Crude oil prices extended their losses into a sixth day on Thursday, hovering near 3-month lows, hurt by growing fears over slower fuel demand amid a spike in Covid-19 cases worldwide while an unexpected rise in U.S. gasoline inventories added to the pressure.
Brent crude was down 85 cents or 1.3% at $67.38 a barrel by 0019 GMT, having fallen 1.2% on Wednesday. U.S. West Intermediate crude (WTI) lost 93 cents or 1.4% to $64.53 a barrel after tumbling 1.7% in the previous session.
Both oil benchmarks have lost more than 5% over the past six sessions, trading near their lowest level since May 24 in the previous session.
The slide continued as investors remained worried over the increase in infections caused by the Delta variant of the coronavirus worldwide.
“Crude prices continue to look vulnerable around those mid to late summer support levels — $65 in WTI and $67 in Brent,” Craig Erlam, senior market analyst at OANDA Europe, said in a note.
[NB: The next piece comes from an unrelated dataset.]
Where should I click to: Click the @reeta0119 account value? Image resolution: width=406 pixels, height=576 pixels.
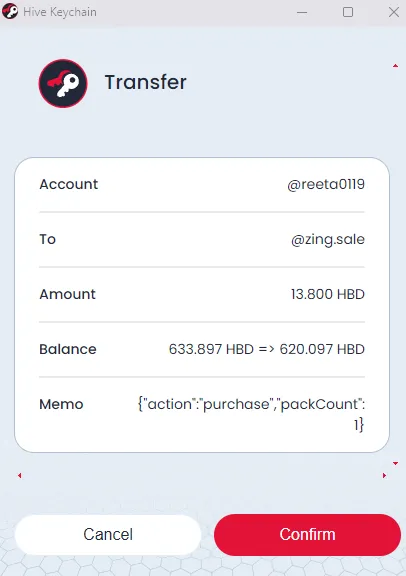click(x=326, y=184)
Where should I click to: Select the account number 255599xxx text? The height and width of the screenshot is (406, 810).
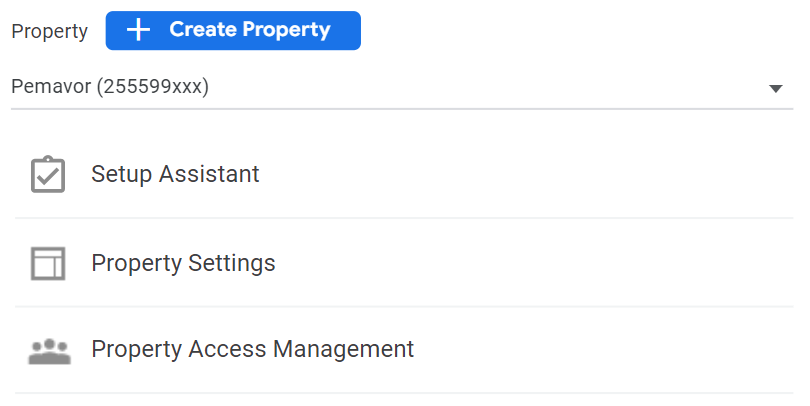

Slower growth in China as it imposes further restrictions in response to rising Covid-19 cases and some weakness in a few U.S. data points this past week has driven the softness in oil prices, he cited.
“A move below $65 in WTI, for example, could see prices drop back into Q2 trading ranges between $57 and $65. This would be quite a drop from the levels we’ve seen the last couple of months and surely reflect growing concerns about the spread of delta and the implications for fourth quarter growth,” he added.
The surprise build in U.S. gasoline inventories also fueled concerns over slowing demand.
U.S. crude oil inventories fell 3.2 million barrels last week to 435.5 million barrels, their lowest since January 2020, the Energy Information Administration said on Wednesday.
But gasoline stocks rose by 696,000 barrels to 228.2 million barrels, against analysts’ expectations for a 1.7 million barrel drop.
Minutes of the U.S. Federal reserve’s July 27-28 policy meeting showed officials noted the spread of the delta variant could temporarily delay the full reopening of the economy, and restrain the jobs market.